Text provided ::
Friday, July 11, 2008
filed under: andrea

Author of the post "10 Reasons I Hate My Kids," responds to all you perfect moms out there.

stepfordwife.jpg

Momlogic's Andrea: Recently, I wrote a post called "10 Reasons I Hate my Kids." It received a flood of comments. Apparently, many of our readers were furious at me for not Loving. Every. Single. Minute. Of. Motherhood. These super human moms, impervious to even the slightest feeling of "buyer's remorse" when it comes to their little angels, felt perfectly justified criticizing my parenting complaints:

  • "I feel sorry for the children of any mother who would ever claim to hate them."

  • "Not wanting to have sex anymore is NOT your child's problem. That is a problem with you and your marriage."

  • "And for not having a flat belly, well that's just your fault for sitting on your behind and not doing anything about it."

  • "I totally do NOT agree with this woman. I love my kids and everything about them. I love Chuck E. Cheese!!!"

    And many, many more. So for you perfect mamas, I have compiled my list of 10 Things I Hate About You. Yes, you.

    1) You never show up at the park without your colorful compartmentalized snack trays loaded up with finger foods from each of the five food groups. Watching you doling them out to your kids, I wonder if you think you're hosting a cocktail party for midgets.

    2) Your car is covered in bumper stickers announcing each and every achievement of your gifted child. Why stop there? Affix a sticker to tell the world your kid's potty trained: Proud parent of a kid who can wipe his own ass!

    3) Your diaper bag matches your outfit, which matches your manicured nails, which matches your burp cloths. And when your baby does spit up (I'm sure it rarely happens, oh, perfect one) I half expect it to be in the same color scheme as your Bugaboo.

    4) Because, hyper-organized freak that you are, you put your kids on the waiting list for preschool before you even conceived. Now, I'm unable to find an opening within a 150-mile radius of my home and must commute to a different time zone to find a decent school.

    5) Waiting in line at Target, you feel it necessary to bestow me with your unsolicited childrearing advice. Hey, if you're so knowledgeable about parenting, write a book. I won't buy it, but when it's for sale on Amazon I'll be sure to give you a much-deserved one star review.

Given material ::
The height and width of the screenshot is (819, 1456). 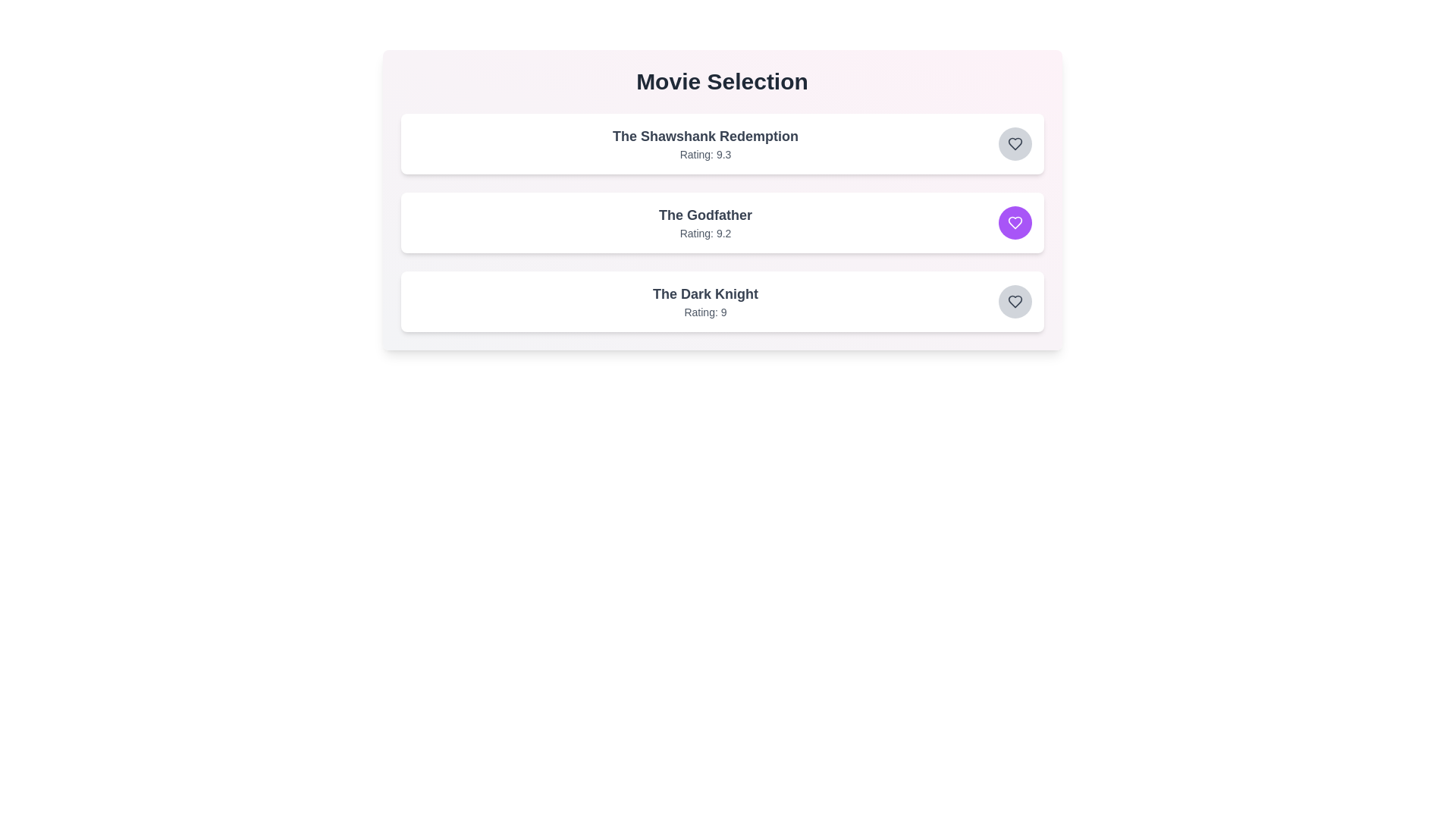 I want to click on the list item with title The Dark Knight, so click(x=704, y=294).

Task set ::
1. In the post responding to perfect moms, where is the author standing when a mom offers unsolicited childrearing advice?
2. Pick up the post responding to perfect moms right after its last sentence and keep writing it.
The data above comes from a separate source and is unrelated to the post responding to perfect moms.

Responses to the tasks ::
1. Waiting in line at Target.

2.
    6) Must you really blather on that your children have never even seen a television, let alone watch one? What do you do with your kids at night--flip through a picture book version of War and Peace?

    7) Every year, must you inflict us all with your annual holiday "brag letter?" This year, cut to the chase and give it a new title: "Why I Think My Family is Better Than Yours."

    8) I don't know how you got your pre-baby body back, but I'm thinking it involved a knife and a hefty credit card bill. How much is vaginal rejuvenation these days anyway?

    9) Because regular sleepaway camp isn't good enough for your kid. You've got to send them to Tennis Camp, Astronaut Camp or Throw Your Money Away Camp.

    10) Finally, if you've ever said anything resembling this statement "Since I've had kids, I love having sex more than ever," then come on over to my house and have sex with my husband. I'm beat.




previous: Celeb Moms Are Total Losers
next: Moms Are Talking About...

filed under: andrea

75 comments so far | Post a comment now >>

 
I STILL think she’s funny. I’ve had many Mommies with snacks for their kids share them with my daughter when she came up(here in Korea, you don’t get sued for saying hello to someone else’s child). Mainly because she’s polite and OH SO DARN CUTE! It’s a community thing here. Not everything on the list I have a problem with mainly the bumper stickers (really, if you have more than one per child, it’s tacky) and overscheduling things for your kids.
- Ju
Posted 03/24/09 08:58 PM
 
Number 3 constantly annoys me. That’s all I have to say. Feel the hate though.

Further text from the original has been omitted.